Quem está de ronda é São Jorge!

Sincretizado com São Jorge, no dia 23 de Abril, Ogum é cultuado nas religiões de matriz africana e na Umbanda em grande parte do Brasil. No estado de São Paulo, Ogum é cultuado no dia 27 de Abril, a data passou a integrar o calendário oficial do Estado à partir da proposta da deputada Leci Brandão, atendendo a uma reivindicação de lideranças da Umbanda.

O PL 1153/2011 foi aprovado em 2012 e a Lei Estadual 14.905 foi publicada no Diário Oficial no mesmo ano. De acordo com a justificativa da proposta, esta manifestação religiosa acontece há mais de 300 anos no Brasil e possui, portanto, ampla legitimidade cultural, histórica e religiosa, devendo ser reconhecida e valorizada pelo Poder Público.

Quando nos referimos à Ogum, estamos falamos de um dos Orixás mais conhecidos e respeitados dentro da Religião de Umbanda. Ogum, do Iorubá Ògún, é patrono do ferro, do desbravamento, da guerra e dos caminhos.

Ogum é ordenador, é a Ordem em si, e sendo assim ele é o aplicador de todos os outros fatores divinos, dentre eles o conhecimento, a justiça e a evolução. Ogum faz “par” com Iansã, orixá direcionadora. Esses dois Orixás somam na quinta Linha de Umbanda, a responsabilidade pela aplicação da Lei Maior.

Ogum é a Lei pura e direta de Olorum! Ogum também traz em si a retidão e a correção. Ogum não atua fora de sua Lei em defesa de seu filho, pois Ogum não trabalha para o médium, Ogum atua para a Umbanda, para a Lei e  a Justiça!

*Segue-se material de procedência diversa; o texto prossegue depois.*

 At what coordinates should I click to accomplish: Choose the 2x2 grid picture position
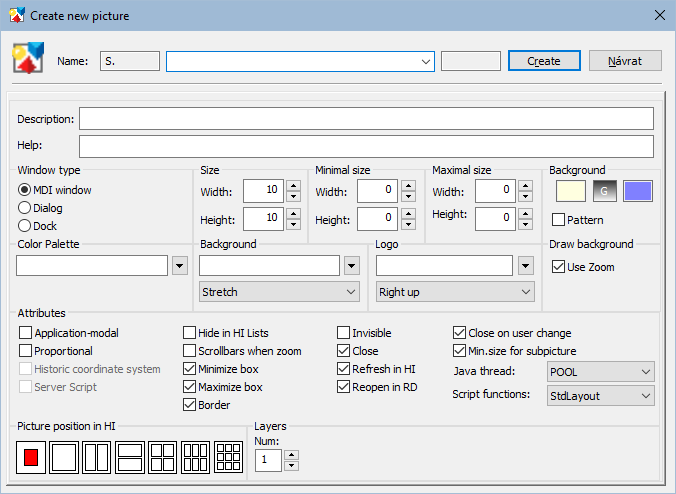pyautogui.click(x=163, y=458)
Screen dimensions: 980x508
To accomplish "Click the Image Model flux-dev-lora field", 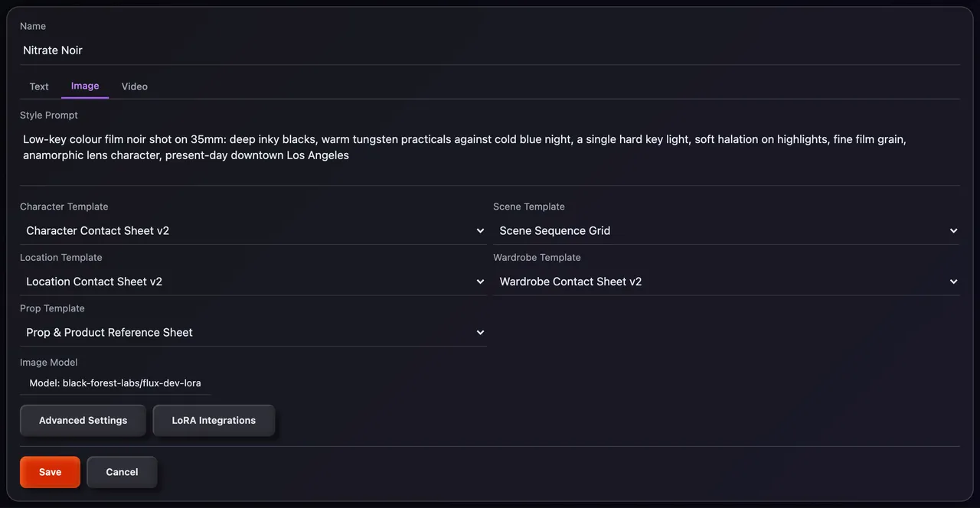I will pos(116,383).
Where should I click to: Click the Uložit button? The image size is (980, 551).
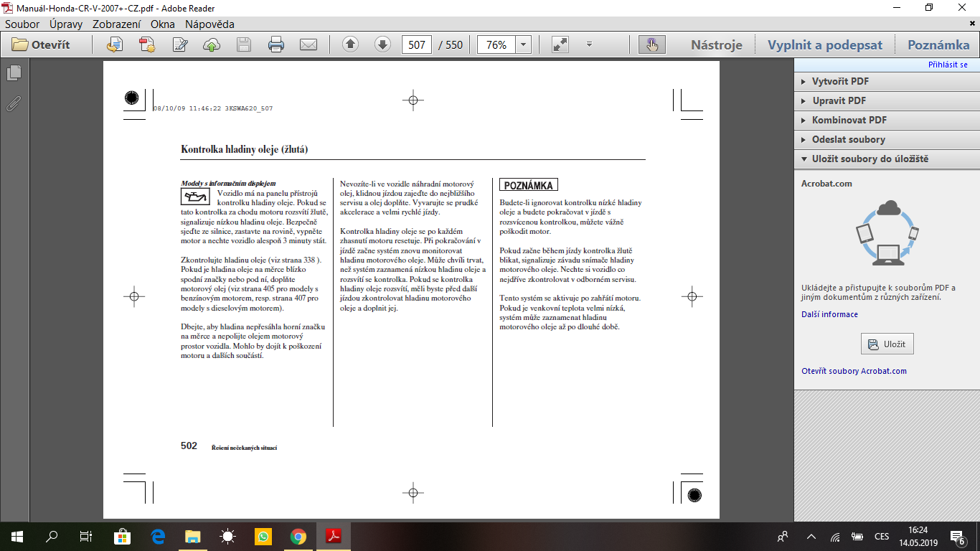pos(887,344)
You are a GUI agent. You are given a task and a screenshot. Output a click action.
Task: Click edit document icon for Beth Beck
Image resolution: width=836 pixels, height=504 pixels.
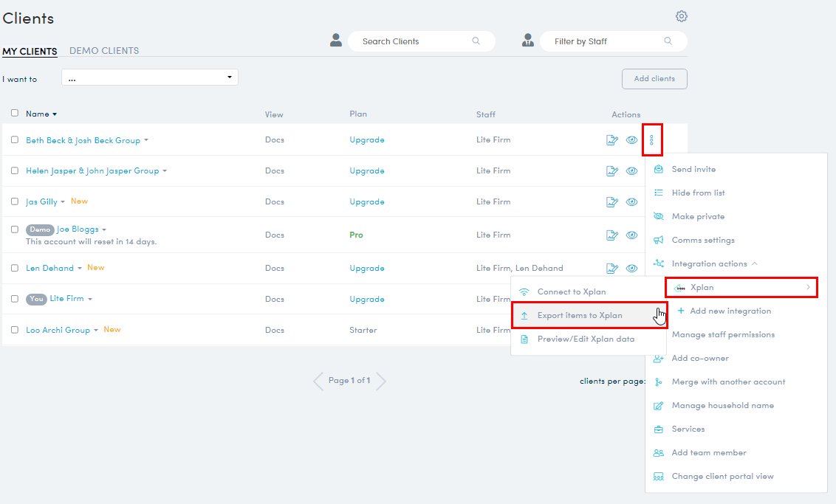tap(611, 140)
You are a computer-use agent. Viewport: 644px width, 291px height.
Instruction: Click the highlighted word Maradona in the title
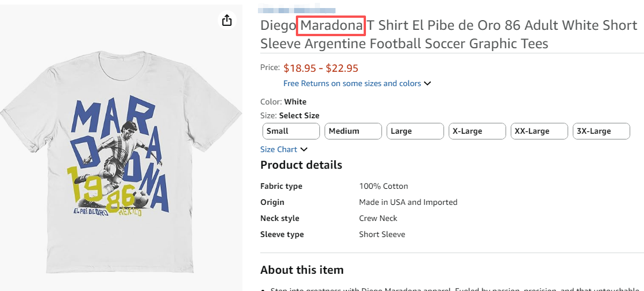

Quando a Lei de Ogum atua, ela sempre está em sinergia com a Justiça Divina, pois a Lei Divina somente pode atuar onde a Justiça Divina definir sua atuação! Não é ser submissa à Justiça, mas é atuar onde, efetivamente, a Justiça não está prevalecendo em função de ações exteriores que precisam ser combatidas com o vigor da Lei. Ele não faz a Lei, ele é a Lei!

Ogum trabalha ajustando os caminhos que estão fora da retidão, do justo proceder e do que de fato deve ser. Ele é o regente, guardião e protetor dos caminhos da vida! É Ogum quem intervém junto aos filhos indicados pela Justiça Divina para auxílio e socorro.

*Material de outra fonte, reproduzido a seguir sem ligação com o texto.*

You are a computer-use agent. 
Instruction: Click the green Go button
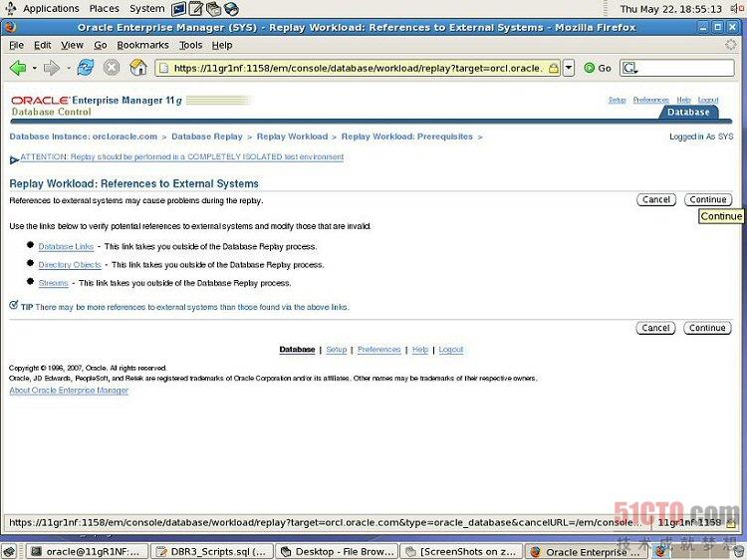(x=598, y=68)
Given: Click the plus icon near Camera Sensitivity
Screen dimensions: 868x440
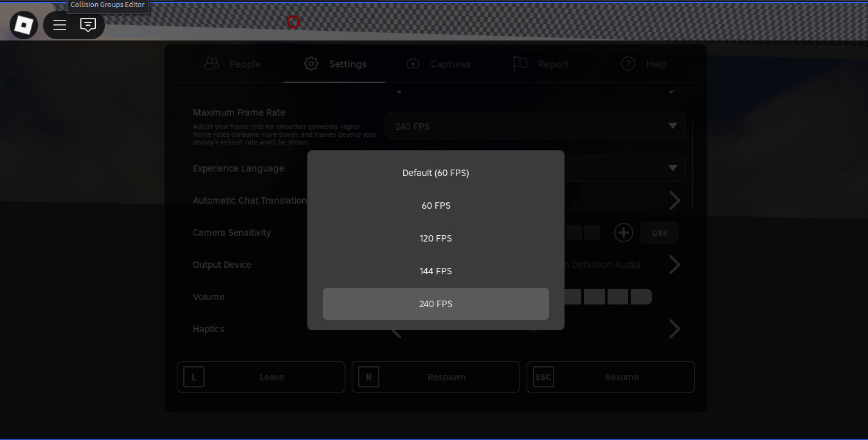Looking at the screenshot, I should click(x=623, y=233).
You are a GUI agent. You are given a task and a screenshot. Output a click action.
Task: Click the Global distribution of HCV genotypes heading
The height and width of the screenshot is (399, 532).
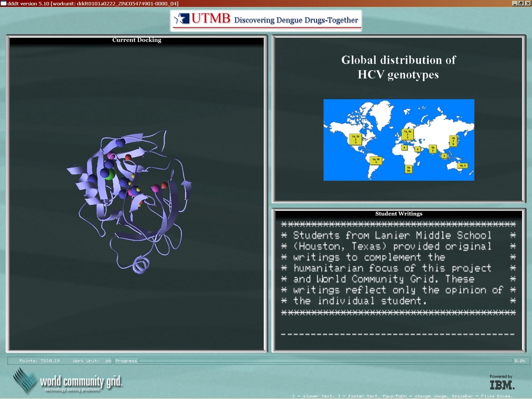coord(398,67)
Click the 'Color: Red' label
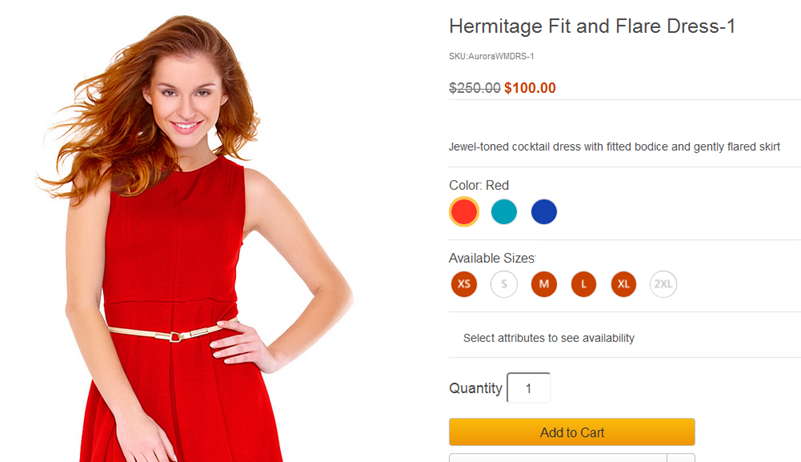Viewport: 801px width, 462px height. pyautogui.click(x=479, y=185)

Portanto, São Jorge é Ogum, mas Ogum não é só São Jorge, pois é Orixá e sendo um co-criador divino transcende o santo. Ogum está em todos os elementos da natureza, em todos os lugares, férreo, afinal é o trono masculino da lei, irradia perenemente a lei divina em ação na vida dos seres humanos, não de forma totalitária, não força ninguém a nada, mas executando-a, como um bom “general” de Oxalá que é, carregando a bandeira da paz , em especial, para aqueles que buscam a lei, o equilíbrio, a harmonia e senso de ordem em suas vidas. Por isso ogum é o que vem a frente, abrindo os caminhos, protegendo e vencendo demandas

Saravá Ogum! Ele é o general da nossa nação!

No mês em que comemora-se a força ordenadora de Ogum, Ordem e Lei foram temas bastante comentados nesses últimos tempos, tendo como foco as grandes mudanças em sua estrutura de governo.

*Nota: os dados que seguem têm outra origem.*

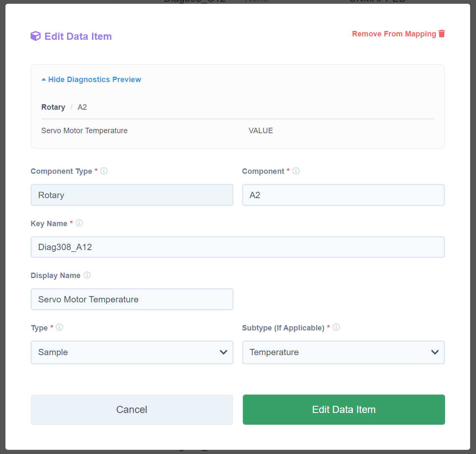View info help for Key Name field
Viewport: 476px width, 454px height.
click(x=79, y=223)
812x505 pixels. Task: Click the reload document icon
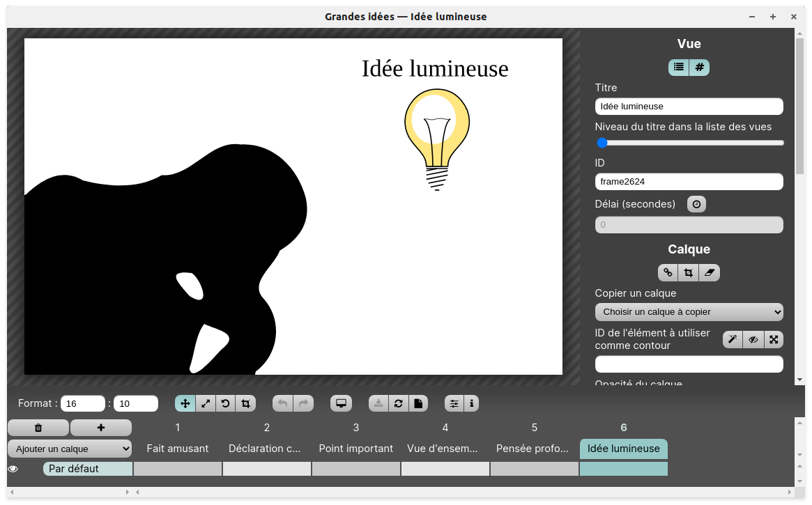tap(398, 403)
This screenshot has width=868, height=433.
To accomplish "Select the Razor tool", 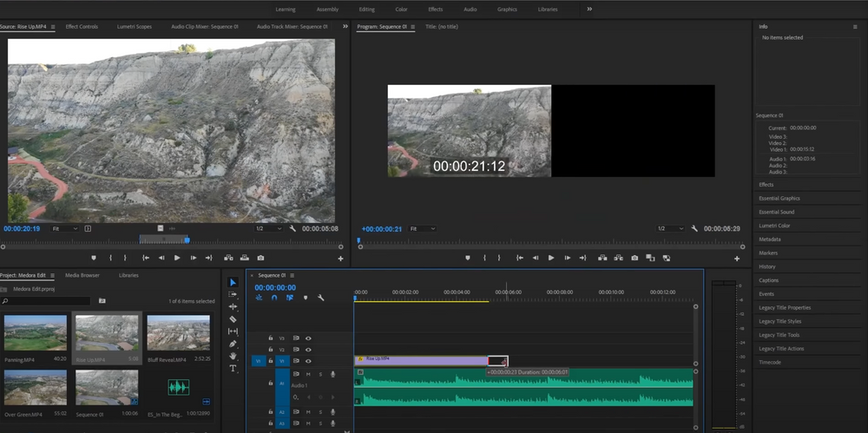I will [x=233, y=319].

Nesses dias de crise que não se limitam apenas as de gênero político e/ou econômico, peçamos a abertura dos caminhos, e que neles a ordem do dia seja a compreensão e o respeito.

Que nesses caminhos também possa se cobrar pela justiça, e que trilhando-os guiados por Pai Ogum cheguemos a evolução. Evolução esta que precisa se dar primeiramente como ser humano, depois como cidadão e por fim em prol de uma nação.

Que estejamos mais juntos da vibração de Pai Ogum nesses próximos dias, e que ela se faça presente na vida de todos, externando o que orixá traz em sua essência: caráter, honra e honestidade.

O Dragão de Jorge!

Segundo Leonardo Boff em seu texto “Cada um é São Jorge, cada um é Dragão”, ou seja, cada um de nós carregamos dentro de si aspectos virtuosos e sombrios. Cabe a nós domesticar nossos instintos, nossos dragões internos, não necessariamente matá-los, afinal não podemos ir à contramão de nossa natureza, castrá-la, mas podemos sim podá-la elegantemente para que não nos tornemos escravos de nossas limitações, paixões e desejos, mas sim que os superemos ou saciemos de forma equilibrada, garantindo assim a tão almejada autonomia e liberdade. Assim como São Jorge, o guerreiro valente e vencedor, fez ao subjugar o dragão ao seu cavalo branco e erguendo sua espada sempre atenta para cortar o mal pela raiz.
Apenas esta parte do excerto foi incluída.